**Set exercise**.
Repeat the part of the listing that opens with the line containing "Where should I click to: Tick" and closes with the line containing "Open Action dropdown", word for word.

**Records provided**.
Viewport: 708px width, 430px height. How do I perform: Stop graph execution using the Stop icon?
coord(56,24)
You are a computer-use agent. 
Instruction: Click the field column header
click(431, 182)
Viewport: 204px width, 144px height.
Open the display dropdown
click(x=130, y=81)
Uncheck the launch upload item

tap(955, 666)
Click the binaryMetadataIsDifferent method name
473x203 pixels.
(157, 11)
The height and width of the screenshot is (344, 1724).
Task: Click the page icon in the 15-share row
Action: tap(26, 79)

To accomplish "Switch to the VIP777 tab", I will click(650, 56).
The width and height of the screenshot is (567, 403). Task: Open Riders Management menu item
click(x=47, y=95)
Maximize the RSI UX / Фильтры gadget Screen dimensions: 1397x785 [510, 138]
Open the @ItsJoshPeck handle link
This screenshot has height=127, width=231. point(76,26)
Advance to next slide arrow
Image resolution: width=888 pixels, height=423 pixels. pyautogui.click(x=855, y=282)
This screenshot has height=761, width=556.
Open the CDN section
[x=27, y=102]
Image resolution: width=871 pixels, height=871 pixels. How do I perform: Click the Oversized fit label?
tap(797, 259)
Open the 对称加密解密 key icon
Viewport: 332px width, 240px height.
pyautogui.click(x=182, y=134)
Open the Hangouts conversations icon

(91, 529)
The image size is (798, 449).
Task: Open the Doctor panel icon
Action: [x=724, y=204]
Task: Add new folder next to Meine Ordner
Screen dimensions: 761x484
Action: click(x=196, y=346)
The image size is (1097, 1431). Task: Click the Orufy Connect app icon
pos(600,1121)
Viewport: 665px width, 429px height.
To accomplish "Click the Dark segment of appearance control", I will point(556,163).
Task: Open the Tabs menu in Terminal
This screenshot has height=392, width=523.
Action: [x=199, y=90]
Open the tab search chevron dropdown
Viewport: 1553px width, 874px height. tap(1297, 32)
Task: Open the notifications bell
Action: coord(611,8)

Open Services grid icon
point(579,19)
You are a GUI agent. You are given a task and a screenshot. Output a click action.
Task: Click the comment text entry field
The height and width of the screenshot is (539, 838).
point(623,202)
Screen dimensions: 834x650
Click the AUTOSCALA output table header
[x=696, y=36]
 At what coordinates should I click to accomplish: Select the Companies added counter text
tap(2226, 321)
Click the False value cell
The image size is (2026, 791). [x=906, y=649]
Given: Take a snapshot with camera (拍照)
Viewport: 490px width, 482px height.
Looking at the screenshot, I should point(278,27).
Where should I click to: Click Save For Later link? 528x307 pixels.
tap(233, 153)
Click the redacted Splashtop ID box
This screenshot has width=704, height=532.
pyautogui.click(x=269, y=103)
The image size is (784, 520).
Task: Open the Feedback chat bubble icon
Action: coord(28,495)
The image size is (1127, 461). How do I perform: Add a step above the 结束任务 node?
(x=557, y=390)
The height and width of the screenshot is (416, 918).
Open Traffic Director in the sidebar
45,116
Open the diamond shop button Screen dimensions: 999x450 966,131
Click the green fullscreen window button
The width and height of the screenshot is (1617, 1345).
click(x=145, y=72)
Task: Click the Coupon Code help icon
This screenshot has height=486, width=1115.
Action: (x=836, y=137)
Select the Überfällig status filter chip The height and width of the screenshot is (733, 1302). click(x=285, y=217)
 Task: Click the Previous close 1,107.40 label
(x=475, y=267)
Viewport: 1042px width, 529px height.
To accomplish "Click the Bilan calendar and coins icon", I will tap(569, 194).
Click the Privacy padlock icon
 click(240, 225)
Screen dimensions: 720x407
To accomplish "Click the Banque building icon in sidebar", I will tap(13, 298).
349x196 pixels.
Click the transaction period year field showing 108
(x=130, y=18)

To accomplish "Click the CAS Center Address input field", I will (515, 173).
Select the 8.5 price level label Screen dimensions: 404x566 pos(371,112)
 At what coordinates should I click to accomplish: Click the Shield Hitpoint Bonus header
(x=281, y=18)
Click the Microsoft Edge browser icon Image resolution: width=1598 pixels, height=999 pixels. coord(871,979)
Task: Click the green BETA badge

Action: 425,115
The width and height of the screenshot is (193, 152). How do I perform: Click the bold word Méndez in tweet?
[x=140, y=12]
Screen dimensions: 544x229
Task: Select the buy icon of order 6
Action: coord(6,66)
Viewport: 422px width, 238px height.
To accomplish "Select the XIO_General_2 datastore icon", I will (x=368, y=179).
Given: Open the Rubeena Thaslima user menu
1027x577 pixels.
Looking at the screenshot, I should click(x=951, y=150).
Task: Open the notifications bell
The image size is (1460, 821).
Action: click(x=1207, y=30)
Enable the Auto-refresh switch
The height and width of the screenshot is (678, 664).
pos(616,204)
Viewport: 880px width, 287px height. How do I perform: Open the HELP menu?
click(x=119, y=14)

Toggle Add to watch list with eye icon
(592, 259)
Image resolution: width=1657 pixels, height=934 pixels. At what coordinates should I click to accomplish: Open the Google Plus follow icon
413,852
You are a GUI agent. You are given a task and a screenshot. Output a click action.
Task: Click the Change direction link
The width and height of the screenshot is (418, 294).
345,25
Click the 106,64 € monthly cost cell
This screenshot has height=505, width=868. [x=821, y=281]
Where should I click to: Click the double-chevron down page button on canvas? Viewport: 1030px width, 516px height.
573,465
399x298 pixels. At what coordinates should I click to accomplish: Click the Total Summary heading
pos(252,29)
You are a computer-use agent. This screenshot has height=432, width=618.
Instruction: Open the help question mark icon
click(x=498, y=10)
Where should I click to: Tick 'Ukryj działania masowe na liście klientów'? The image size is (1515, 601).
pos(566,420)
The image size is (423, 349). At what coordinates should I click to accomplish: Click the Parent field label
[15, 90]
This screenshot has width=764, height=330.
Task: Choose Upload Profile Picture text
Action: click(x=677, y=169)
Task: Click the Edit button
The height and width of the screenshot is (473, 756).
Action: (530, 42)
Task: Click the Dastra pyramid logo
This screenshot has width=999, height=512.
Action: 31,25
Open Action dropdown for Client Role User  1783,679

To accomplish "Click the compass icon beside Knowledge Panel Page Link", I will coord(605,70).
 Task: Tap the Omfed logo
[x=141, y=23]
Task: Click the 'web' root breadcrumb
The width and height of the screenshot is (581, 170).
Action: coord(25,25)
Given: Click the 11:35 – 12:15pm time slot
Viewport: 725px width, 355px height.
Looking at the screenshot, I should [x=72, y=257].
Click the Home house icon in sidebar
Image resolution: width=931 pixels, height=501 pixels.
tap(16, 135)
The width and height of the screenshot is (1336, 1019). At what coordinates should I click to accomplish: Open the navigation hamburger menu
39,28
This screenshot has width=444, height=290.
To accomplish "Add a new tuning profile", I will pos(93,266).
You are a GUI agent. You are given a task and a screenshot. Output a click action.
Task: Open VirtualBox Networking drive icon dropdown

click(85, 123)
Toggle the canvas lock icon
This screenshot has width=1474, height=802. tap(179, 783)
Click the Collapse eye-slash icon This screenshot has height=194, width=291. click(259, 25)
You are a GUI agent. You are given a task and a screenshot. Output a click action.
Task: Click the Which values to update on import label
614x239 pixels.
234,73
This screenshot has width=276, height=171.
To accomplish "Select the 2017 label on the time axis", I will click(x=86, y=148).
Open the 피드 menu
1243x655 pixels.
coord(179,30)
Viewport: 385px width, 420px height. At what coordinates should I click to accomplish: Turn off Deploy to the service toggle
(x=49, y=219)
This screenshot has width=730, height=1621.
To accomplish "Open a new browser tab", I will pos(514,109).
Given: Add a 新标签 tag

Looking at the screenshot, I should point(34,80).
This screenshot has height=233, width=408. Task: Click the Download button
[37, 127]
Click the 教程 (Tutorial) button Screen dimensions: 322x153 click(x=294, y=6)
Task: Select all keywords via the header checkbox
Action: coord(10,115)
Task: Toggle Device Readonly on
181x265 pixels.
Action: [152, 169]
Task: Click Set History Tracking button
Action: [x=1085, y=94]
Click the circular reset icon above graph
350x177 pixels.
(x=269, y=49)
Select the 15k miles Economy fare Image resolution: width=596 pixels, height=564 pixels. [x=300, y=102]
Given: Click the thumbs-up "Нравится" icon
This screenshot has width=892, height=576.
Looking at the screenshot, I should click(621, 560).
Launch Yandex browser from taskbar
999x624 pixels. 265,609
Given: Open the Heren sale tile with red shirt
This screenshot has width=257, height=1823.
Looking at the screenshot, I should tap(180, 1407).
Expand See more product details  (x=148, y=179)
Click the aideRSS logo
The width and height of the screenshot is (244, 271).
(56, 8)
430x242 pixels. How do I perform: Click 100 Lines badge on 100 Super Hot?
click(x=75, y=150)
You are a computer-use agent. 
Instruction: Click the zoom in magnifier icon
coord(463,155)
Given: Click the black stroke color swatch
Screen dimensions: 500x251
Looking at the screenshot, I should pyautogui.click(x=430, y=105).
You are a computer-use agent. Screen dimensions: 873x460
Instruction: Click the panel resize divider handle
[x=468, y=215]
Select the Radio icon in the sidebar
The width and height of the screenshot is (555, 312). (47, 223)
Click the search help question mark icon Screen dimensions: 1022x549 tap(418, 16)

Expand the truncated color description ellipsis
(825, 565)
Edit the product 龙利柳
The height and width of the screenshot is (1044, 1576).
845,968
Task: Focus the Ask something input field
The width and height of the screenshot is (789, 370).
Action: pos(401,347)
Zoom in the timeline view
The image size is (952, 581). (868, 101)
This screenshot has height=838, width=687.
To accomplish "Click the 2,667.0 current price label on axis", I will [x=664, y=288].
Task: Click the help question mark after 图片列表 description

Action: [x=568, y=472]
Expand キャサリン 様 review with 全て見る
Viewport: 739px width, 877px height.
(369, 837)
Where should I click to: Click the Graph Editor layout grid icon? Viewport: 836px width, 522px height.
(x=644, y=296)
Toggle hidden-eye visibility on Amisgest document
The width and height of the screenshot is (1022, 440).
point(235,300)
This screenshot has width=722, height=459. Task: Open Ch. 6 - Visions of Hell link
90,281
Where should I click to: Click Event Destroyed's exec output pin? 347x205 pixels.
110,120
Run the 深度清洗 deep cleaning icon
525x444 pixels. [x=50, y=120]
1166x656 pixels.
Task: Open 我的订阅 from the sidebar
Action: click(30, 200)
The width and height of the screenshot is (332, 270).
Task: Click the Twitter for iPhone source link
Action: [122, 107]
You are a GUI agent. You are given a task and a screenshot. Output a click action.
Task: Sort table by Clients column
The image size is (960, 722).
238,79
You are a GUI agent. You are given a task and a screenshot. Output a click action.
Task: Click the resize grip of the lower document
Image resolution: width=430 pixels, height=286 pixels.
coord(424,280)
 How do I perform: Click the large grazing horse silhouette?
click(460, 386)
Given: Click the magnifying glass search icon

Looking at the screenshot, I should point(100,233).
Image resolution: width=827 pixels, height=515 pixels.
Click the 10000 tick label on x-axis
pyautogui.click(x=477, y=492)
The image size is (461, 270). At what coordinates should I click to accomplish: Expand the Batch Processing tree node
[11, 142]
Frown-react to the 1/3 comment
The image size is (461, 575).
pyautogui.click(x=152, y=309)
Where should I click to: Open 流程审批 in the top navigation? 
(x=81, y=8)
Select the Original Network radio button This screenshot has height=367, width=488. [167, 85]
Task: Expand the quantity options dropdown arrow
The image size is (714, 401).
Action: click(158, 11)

**Output of the exercise**.
Where should I click to: Tick 'Ukryj działania masowe na liście klientów'? The image size is (1515, 601).
pos(566,420)
The image size is (423, 349). At what coordinates should I click to accomplish: Click the Parent field label
[15, 90]
This screenshot has width=764, height=330.
Task: Choose Upload Profile Picture text
Action: click(x=677, y=169)
Task: Click the Edit button
The height and width of the screenshot is (473, 756).
Action: (530, 42)
Task: Click the Dastra pyramid logo
This screenshot has width=999, height=512.
Action: 31,25
Open Action dropdown for Client Role User  1783,679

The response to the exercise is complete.